[Source excerpt]
..............................
In AtoM, content can be translated into multiple languages - see:
We can see a count of how many descriptions we have in a specific culture, using
the ISO 639-1 two-letter culture codes as a parameter to perform a count on the
information_object_i18n table, where archival description fields
that are translatable are stored. For example, to see a count of all
descriptions in Catalan:
SELECT COUNT(*) FROM information_object_i18n WHERE culture='ca';
We can also delete all translations for a specific culture.
Warning
Make sure this is what you want to do! As always we strongly recommend that you make a database backup before you proceed.
For example, to delete all translations in French:
DELETE FROM information_object_i18n WHERE culture='fr';
Important
Remember, not all description data is stored in the information object
tables - there may also be translations in the note_i18n and
property_i18n, for example. However, these tables are used by other
entity types as well, so if you delete all translations in those tables,
you may end up removing translations from other entity types as
well, such as terms, authority records, and more. For more information on these tables, see:
Note and Property table SQL queries.
Additionally, this will not delete translations on other related entity types, such as authority records and events, terms, repository records, etc. You would need to separately delete translations from the relevant table(s) for each entity.
If you only want to delete a specific description’s translation, we can do so
by using the slug of the target description. In the following example
we are deleting Spanish translations from a description with the slug test-01:
DELETE io FROM information_object_i18n io
JOIN slug ON slug.object_id = io.id
WHERE io.culture = "es"
AND slug.slug = "test-01";
Once again, keep in mind that this will only delete translations for the
primary description fields. Any related data stored in the note_i18n and/or
property_i18n tables, or stored in related entities, will not be deleted.
Remember, after making data changes, you should restart PHP-FPM, clear the application cache, and re-populate your search index to ensure that all changes show up properly in AtoM. See:
Get the source name and ID of a description for import updating¶
AtoM supports the ability to run a CSV import as an update to existing
descriptions. Based on the way this logic is currently implemented, this works
best when the the descriptions were originally imported from a different system.
In this case, AtoM will store two values in the keymap database table, to be
used as matching criteria for future update imports:
- The legacyIdvalues in the CSV will be stored in thesource_idcolumn.
- The source name value will be stored in the source_namecolumn. With the command-line CSV import task, there is an option where you can specify the source name - in the user interface there is no such option, so when a source name is not specified by the user, the filename of the CSV will be used by default.
See also
These stored values are not typically available via the user interface. Unless you have saved the original CSV, you may need a method to check the stored values, to ensure that your update import will be able to match the target descriptions.
The following query can be used to check the ID and source name of a target description, using the description’s slug as criteria:
SELECT source_name, source_id FROM keymap JOIN slug ON keymap.target_id=slug.object_id WHERE slug.slug='example-slug';
Replace example-slug in the above query with the slug of your target
archival description.
..............................
[Data provided]
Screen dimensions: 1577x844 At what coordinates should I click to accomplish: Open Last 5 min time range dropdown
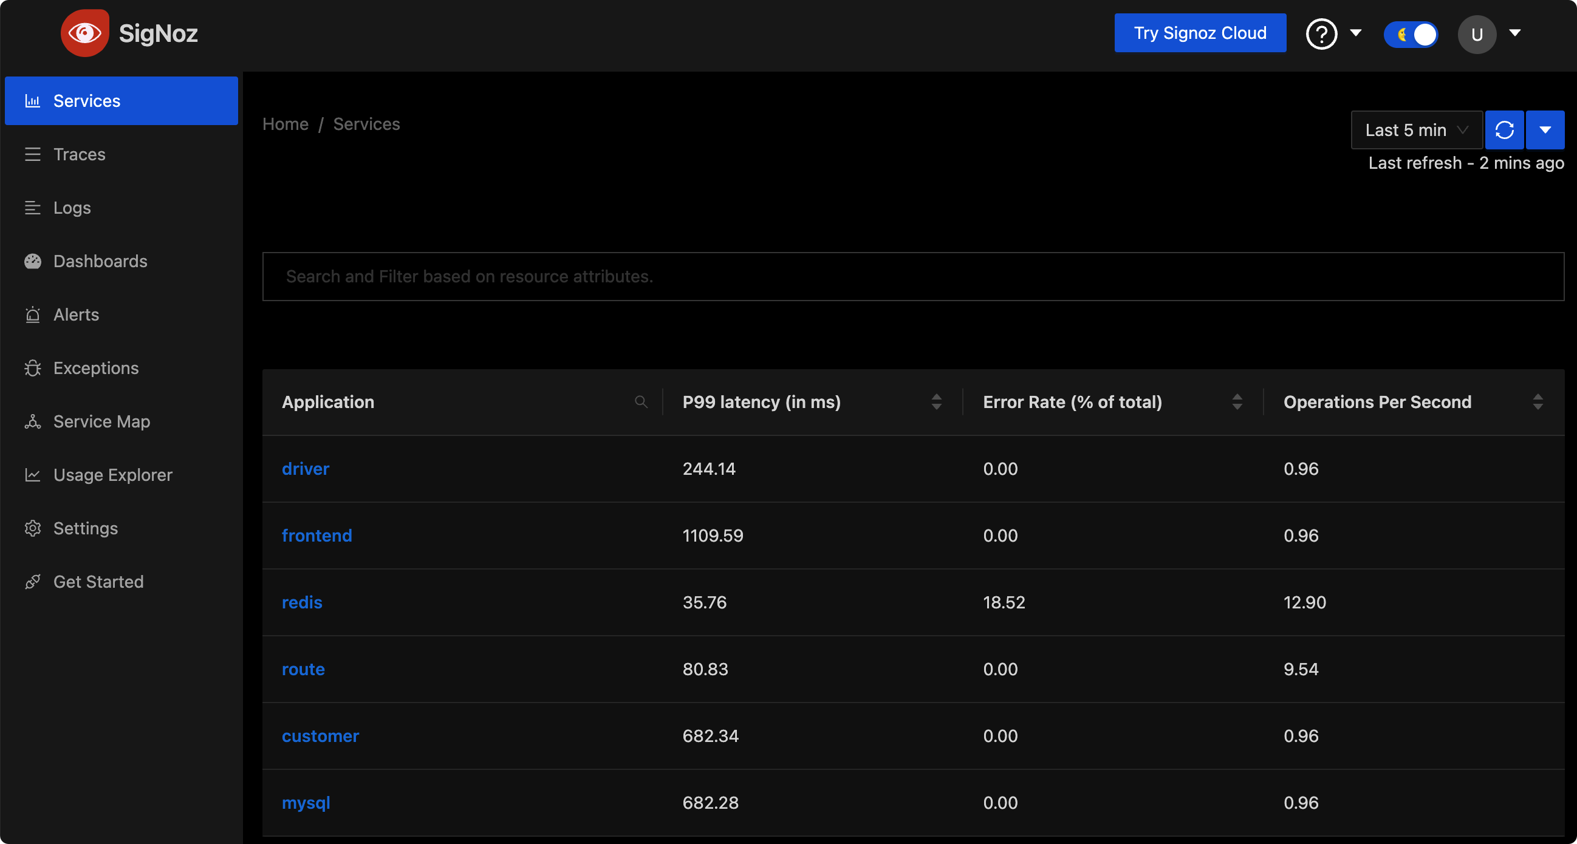click(1416, 130)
..............................
[Prompt 1]
Answer these questions using the AtoM excerpt:
(a) Which culture code does the example query use to count descriptions in Catalan?
(b) In which keymap column are the legacyId values from the CSV stored?
(c) When no source name is given during an import through the user interface, what does AtoM use by default?
[Prompt 2] Repeat the AtoM excerpt word for word, starting with "The following query" and going on through "archival description.".

[Written response 1]
(a) 'ca'
(b) The source_id column.
(c) The filename of the CSV.

[Written response 2]
The following query can be used to check the ID and source name of a target description, using the description’s slug as criteria:
SELECT source_name, source_id FROM keymap JOIN slug ON keymap.target_id=slug.object_id WHERE slug.slug='example-slug';
Replace example-slug in the above query with the slug of your target
archival description.